- [Set tasks]
(1) Retype the family devotions passage word for word, starting with "3. REMINDING THEM" and going on through "work of Jesus.".
(2) Continue the family devotions passage, picking up after its final sentence.

- [Extract to read]
Family devotions are something that I am constantly trying to tweak. I think this stems from a desire to be fresh and engaging with my family as well as my realization that I am often stale and pretty lame. So I tweak.

I have previously written in the form of exhortation and example to men concerning some practical tips for Doing Family Devotions. This remains one of the more widely read articles from this site. In this vein I want to highlight a few areas of recent changes for us as a family. This is not a ‘cut and paste’ type thing. However, some of these things may prove helpful for you.

1. SINGING HYMNS TOGETHER
As one who did not grow up going to church I am an alien among hymn books. However, recent guys have been teaching me rich, Christological, gospel-dripping songs that stir my heart. As a family we are trying to learn a few together, make them our own and sing them passionately. Right now our song is: “Let us Love and Sing and Wonder” by John Newton (we sing the Jars of Clay version). This is great as even our littlest ones (1 & 6) are trying to read and sing along. We are singing the hymns in the morning before school followed by a prayer for the day.

2. READING SHORTER SECTIONS OF NARRATIVE
In the past I have been overly ambitious, perhaps even to a fault. In light of our kids ages (ranging from 12mos to 15yrs) I have to be careful to neither lose nor bore them. This is a challenge. Shorter portions of narrative are great. I can tease out timeless principles and make age appropriate application. We are in 1 Kings now and it is great.

3. REMINDING THEM WHO THE HERO OF THE STORY IS
Regrettably, I did not always do this very well. Now I refuse to forget it! The hero of every story is God and it ultimately points to Christ in some way (Luke 24.37, 44). I won’t forget to ask myself and then how this passage ferry’s us to the person and work of Jesus.

Target pointing data:
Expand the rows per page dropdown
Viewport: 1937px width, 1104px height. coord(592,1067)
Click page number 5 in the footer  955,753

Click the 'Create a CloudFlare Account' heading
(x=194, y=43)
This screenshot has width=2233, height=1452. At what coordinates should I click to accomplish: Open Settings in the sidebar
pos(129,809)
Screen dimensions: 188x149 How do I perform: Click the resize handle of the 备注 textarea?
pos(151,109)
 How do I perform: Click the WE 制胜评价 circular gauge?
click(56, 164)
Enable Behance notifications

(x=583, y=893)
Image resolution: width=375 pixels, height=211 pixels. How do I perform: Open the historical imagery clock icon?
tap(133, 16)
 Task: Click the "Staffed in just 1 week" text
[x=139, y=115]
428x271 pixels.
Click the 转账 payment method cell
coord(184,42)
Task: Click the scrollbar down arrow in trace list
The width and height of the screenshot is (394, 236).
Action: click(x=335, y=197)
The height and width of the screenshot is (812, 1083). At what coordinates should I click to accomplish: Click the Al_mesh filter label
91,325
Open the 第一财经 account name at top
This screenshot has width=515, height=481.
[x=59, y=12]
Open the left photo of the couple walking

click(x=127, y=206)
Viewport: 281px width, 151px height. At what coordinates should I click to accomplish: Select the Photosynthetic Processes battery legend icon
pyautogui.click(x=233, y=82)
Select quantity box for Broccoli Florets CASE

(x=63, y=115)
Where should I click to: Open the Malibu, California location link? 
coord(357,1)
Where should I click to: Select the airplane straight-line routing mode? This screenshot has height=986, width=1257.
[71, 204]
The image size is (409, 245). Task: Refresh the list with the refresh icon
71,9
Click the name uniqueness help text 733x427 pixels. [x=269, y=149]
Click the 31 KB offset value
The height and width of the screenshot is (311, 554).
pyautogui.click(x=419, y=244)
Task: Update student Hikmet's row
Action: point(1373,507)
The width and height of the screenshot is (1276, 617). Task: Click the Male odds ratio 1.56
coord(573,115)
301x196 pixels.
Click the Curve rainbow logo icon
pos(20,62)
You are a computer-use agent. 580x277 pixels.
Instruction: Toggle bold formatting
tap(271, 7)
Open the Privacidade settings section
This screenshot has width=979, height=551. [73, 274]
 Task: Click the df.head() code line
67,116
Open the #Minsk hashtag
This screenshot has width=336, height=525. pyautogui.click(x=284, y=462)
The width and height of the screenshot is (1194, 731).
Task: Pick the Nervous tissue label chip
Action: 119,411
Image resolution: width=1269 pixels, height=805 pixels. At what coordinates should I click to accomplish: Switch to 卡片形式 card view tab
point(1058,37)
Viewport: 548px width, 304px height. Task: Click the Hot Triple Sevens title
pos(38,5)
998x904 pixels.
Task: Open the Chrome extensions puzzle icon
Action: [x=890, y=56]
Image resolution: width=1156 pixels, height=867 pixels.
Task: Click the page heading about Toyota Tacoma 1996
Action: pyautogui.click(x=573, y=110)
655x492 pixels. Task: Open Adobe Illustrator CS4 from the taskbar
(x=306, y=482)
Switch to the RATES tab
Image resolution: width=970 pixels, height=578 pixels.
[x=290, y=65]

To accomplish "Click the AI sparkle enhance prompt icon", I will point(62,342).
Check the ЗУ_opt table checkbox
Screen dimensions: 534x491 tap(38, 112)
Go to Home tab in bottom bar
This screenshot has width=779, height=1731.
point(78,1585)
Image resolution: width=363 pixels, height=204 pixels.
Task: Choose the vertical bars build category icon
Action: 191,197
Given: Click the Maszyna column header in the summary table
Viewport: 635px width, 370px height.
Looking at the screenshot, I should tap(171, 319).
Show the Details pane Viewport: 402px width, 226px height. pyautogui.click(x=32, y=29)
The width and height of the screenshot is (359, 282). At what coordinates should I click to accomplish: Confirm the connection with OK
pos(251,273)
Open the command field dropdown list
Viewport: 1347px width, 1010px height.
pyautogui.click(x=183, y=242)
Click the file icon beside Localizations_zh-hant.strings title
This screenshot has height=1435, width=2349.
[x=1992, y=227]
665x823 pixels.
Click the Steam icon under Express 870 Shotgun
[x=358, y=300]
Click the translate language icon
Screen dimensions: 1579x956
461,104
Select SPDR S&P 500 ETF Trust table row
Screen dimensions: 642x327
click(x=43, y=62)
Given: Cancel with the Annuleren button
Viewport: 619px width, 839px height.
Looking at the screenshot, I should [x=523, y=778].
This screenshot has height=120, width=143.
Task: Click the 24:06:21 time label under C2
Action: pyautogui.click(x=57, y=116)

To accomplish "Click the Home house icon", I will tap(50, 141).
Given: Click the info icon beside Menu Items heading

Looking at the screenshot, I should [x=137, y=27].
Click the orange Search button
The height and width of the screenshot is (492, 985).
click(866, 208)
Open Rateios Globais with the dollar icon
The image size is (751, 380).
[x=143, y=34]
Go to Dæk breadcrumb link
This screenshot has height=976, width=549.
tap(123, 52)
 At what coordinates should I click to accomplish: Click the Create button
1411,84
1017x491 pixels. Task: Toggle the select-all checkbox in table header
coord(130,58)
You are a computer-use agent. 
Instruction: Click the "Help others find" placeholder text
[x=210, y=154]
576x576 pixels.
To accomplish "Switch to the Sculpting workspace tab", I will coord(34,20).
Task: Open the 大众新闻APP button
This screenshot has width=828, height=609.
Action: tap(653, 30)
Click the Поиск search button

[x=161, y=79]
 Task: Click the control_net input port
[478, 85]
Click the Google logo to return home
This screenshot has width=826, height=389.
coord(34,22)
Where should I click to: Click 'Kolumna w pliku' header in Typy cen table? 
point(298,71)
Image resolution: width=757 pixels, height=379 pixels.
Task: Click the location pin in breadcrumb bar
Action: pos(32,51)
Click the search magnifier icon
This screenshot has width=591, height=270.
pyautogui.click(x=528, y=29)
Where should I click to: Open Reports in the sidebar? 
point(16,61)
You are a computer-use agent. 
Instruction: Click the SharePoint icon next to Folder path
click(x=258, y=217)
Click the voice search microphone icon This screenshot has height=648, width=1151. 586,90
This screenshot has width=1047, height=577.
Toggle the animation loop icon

- [Answers for this exercise]
(1)
3. REMINDING THEM WHO THE HERO OF THE STORY IS
Regrettably, I did not always do this very well. Now I refuse to forget it! The hero of every story is God and it ultimately points to Christ in some way (Luke 24.37, 44). I won’t forget to ask myself and then how this passage ferry’s us to the person and work of Jesus.

(2)
In 1Kings it is pretty easy. The good kings are good because they look and act like Jesus. The bad kings are not Christ-like. The line of David, therefore the promise is preserved. Jesus is a better Asa, a better Josiah, a better David…and so forth. I love showing how these stories anticipate the great person and work of Jesus. This helps them to see the Bible as having one central story.

4. DISCUSSING & PRAYING FOR APPLICATION WITH THEM
As I mentioned above this is hard due to ages. We are trying to tease out implications from the passage and ask questions. We then incorporate them into our prayer time or further discussion.

In addition, we have had many lively discussions about worldview and witness as of late. It has been good fodder for discussion and future prayer.

5. BEING TRANSPARENT
One important aspect of leading family worship is to remind your family that you are a sinner in need of the gospel. This is a prime time for us as men to show our gospel dependence. We can point out our shortcomings and our need for grace. We can showcase repentance and need for Christ’s righteousness. We can point to specific examples in the home and show how the perfect Savior obeyed so as to be my righteousness in that specific instance. Overall, to act all pious and perfect on your own is to veil the need for Jesus. It is a bad example for the kids. Dads have to show that they are needy for grace and righteousness just like the rest of the family. It is a good reminder for us as well.

I’d be interested if there are other means in which you have found helpful to stimulate your family’s love for Christ. I am always looking for tips to put into practice.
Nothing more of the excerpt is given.